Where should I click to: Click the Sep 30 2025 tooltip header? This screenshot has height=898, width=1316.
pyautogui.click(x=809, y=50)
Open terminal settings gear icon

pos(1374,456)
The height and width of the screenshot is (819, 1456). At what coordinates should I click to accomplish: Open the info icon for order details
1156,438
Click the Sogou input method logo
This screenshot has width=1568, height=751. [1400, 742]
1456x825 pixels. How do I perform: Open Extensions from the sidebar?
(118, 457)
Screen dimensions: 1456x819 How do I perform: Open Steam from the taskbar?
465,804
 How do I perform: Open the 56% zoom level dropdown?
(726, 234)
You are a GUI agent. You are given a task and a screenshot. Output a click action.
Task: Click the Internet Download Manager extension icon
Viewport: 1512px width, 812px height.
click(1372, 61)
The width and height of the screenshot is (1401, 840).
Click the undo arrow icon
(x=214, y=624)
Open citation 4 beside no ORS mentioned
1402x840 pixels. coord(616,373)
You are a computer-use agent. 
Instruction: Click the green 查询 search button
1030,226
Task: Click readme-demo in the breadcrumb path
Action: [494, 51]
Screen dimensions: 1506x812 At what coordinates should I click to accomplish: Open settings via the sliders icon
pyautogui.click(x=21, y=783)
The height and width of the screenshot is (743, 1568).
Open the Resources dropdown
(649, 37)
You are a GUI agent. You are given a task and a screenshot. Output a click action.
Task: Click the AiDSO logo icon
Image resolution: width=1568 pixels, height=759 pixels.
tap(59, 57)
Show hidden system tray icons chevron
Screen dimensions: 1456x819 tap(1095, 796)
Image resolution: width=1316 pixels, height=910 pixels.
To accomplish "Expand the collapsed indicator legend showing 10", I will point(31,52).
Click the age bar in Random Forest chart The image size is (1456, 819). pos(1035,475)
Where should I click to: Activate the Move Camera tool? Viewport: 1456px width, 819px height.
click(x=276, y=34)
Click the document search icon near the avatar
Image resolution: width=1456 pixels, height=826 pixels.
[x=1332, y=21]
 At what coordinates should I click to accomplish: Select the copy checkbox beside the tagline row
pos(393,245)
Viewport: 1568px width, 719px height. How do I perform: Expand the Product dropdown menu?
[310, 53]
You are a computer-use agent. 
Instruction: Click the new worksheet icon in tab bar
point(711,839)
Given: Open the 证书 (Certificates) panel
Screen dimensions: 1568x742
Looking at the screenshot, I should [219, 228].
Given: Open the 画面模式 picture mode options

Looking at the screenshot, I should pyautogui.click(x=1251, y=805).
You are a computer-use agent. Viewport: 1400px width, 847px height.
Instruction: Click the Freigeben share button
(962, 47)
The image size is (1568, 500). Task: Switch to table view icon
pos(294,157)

**YOUR TASK**
Keeping every word in place, restate the entries above.

**TASK OUTPUT**
Where should I click to: Click the Sep 30 2025 tooltip header? This screenshot has height=898, width=1316.
pyautogui.click(x=809, y=50)
Open terminal settings gear icon

pos(1374,456)
The height and width of the screenshot is (819, 1456). At what coordinates should I click to accomplish: Open the info icon for order details
1156,438
Click the Sogou input method logo
This screenshot has width=1568, height=751. [1400, 742]
1456x825 pixels. How do I perform: Open Extensions from the sidebar?
(118, 457)
Screen dimensions: 1456x819 How do I perform: Open Steam from the taskbar?
465,804
 How do I perform: Open the 56% zoom level dropdown?
(726, 234)
You are a GUI agent. You are given a task and a screenshot. Output a click action.
Task: Click the Internet Download Manager extension icon
Viewport: 1512px width, 812px height.
click(1372, 61)
The width and height of the screenshot is (1401, 840).
Click the undo arrow icon
(x=214, y=624)
Open citation 4 beside no ORS mentioned
1402x840 pixels. coord(616,373)
You are a computer-use agent. 
Instruction: Click the green 查询 search button
1030,226
Task: Click readme-demo in the breadcrumb path
Action: [494, 51]
Screen dimensions: 1506x812 At what coordinates should I click to accomplish: Open settings via the sliders icon
pyautogui.click(x=21, y=783)
The height and width of the screenshot is (743, 1568).
Open the Resources dropdown
(649, 37)
You are a GUI agent. You are given a task and a screenshot. Output a click action.
Task: Click the AiDSO logo icon
Image resolution: width=1568 pixels, height=759 pixels.
tap(59, 57)
Show hidden system tray icons chevron
Screen dimensions: 1456x819 tap(1095, 796)
Image resolution: width=1316 pixels, height=910 pixels.
To accomplish "Expand the collapsed indicator legend showing 10", I will point(31,52).
Click the age bar in Random Forest chart The image size is (1456, 819). pos(1035,475)
Where should I click to: Activate the Move Camera tool? Viewport: 1456px width, 819px height.
click(x=276, y=34)
Click the document search icon near the avatar
Image resolution: width=1456 pixels, height=826 pixels.
[x=1332, y=21]
 At what coordinates should I click to accomplish: Select the copy checkbox beside the tagline row
pos(393,245)
Viewport: 1568px width, 719px height. How do I perform: Expand the Product dropdown menu?
[310, 53]
You are a computer-use agent. 
Instruction: Click the new worksheet icon in tab bar
point(711,839)
Given: Open the 证书 (Certificates) panel
Screen dimensions: 1568x742
Looking at the screenshot, I should [219, 228].
Given: Open the 画面模式 picture mode options

Looking at the screenshot, I should pyautogui.click(x=1251, y=805).
You are a computer-use agent. Viewport: 1400px width, 847px height.
Instruction: Click the Freigeben share button
(962, 47)
The image size is (1568, 500). Task: Switch to table view icon
pos(294,157)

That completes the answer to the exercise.